Дверца машины приоткрылась. Натужась, через борт перевалился грузный мужчина. Снял сапоги, вылил из них воду. И все это он проделывал молча, только нижняя губа обидчиво отвисла пельменем. За ним в кузов вскочил шофер. Попросил у Платона папироску — свои размокли. Пустив дым, упавшим голосом сказал:

— Приехали! Можно загорать…

Нижняя губа-пельмень у мужчины в плаще отвисла еще ниже. Выжав портянки, он развесил их на борту и вообще расположился в кузове по-хозяйски, словно намереваясь здесь заночевать.

«Храбрая мне еще нашлась, — косился Платон на девушку. — Посмотрим, что сейчас запоешь, М а р г а р и т а  И л ь и н и ч н а!»

Помолчали. Лезть в воду, добираться до берега никому не хотелось — купальный сезон миновал, тем более здесь, в горных речках, где вода дышит мертвецким холодом.

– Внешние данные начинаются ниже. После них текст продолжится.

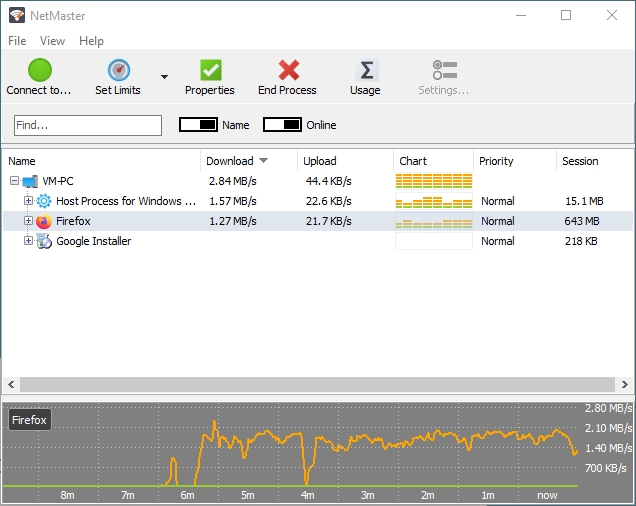Select the Firefox process icon

click(44, 221)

— Надо было правее, правее! — кричали на мосту плотники.

— А, идите вы!.. — зло отмахнулся шофер, щелчком отправил за борт недокуренную папиросу. — Советчики!.. — Течение подхватило окурок, завертело его и понесло к мосту. Все четверо проводили окурок задумчивыми глазами.

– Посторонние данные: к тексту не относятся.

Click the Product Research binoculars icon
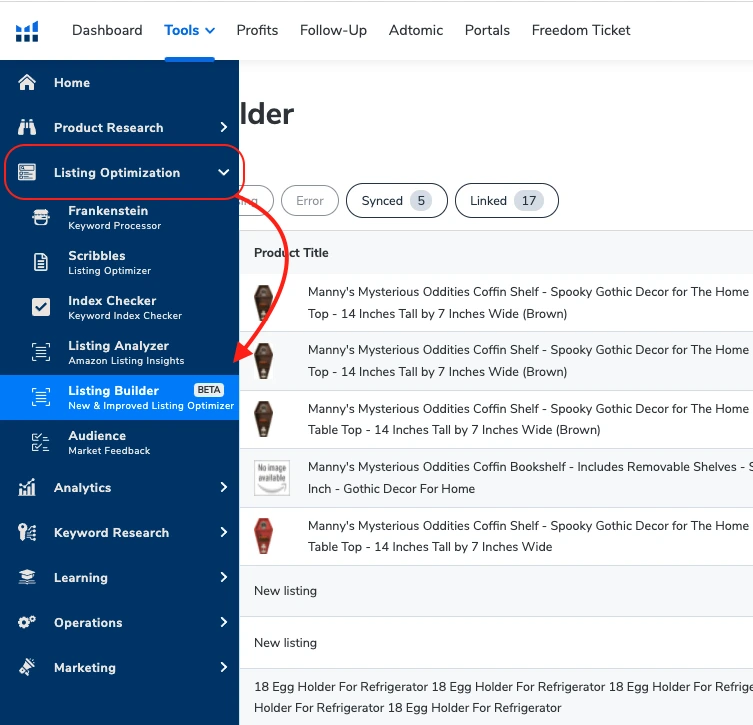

У девушки полоскались на ветру концы прозрачного нейлонового платка. Лицо у нее было не то смуглое, не то загорелое, нос прямой. «Ничего, красивая», — отметил про себя Платон.

— Солдат спит, служба идет, — решил пошутить он, но шофер взбеленился.

— Тебе что, а у меня план, понимаешь, план!.. Высажу вот к чертовой бабушке, если не торопишься!.. Откуда-то издалека послышалось тарахтение.

— Машина с той стороны идет! — вскинулся шофер, забегал по кузову.

Пропылив по дороге, из-за реки к мосту подошла машина.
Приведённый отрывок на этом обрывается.